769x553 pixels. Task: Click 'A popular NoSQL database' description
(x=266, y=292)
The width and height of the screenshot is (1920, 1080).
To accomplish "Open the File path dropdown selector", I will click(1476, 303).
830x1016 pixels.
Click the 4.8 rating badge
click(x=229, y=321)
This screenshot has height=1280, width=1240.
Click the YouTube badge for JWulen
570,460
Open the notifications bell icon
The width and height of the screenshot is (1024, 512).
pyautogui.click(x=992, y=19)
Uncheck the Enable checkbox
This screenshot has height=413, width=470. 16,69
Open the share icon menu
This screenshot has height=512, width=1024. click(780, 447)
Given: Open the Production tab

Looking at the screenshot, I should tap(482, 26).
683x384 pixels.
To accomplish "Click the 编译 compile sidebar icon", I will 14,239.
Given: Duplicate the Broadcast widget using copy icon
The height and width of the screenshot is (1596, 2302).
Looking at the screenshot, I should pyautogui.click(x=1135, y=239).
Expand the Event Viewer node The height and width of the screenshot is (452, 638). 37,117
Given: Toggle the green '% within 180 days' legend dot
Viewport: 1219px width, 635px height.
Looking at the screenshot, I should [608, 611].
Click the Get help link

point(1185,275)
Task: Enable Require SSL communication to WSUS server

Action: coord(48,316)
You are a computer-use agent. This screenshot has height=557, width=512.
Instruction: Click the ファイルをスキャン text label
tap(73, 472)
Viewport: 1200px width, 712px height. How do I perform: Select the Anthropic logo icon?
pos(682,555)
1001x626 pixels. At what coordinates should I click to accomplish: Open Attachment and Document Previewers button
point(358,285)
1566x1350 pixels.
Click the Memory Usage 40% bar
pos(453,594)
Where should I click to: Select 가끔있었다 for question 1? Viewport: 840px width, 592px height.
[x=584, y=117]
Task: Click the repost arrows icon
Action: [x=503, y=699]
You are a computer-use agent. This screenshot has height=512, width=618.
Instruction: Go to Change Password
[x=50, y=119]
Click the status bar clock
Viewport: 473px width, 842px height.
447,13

——

- **What you need to do**: A faithful copy of the lines from the line containing "Instruction: Go to Change Password" to the end of the data should be set down, both ends included, and nothing more.

- **Written answer**:
Instruction: Go to Change Password
[x=50, y=119]
Click the status bar clock
Viewport: 473px width, 842px height.
447,13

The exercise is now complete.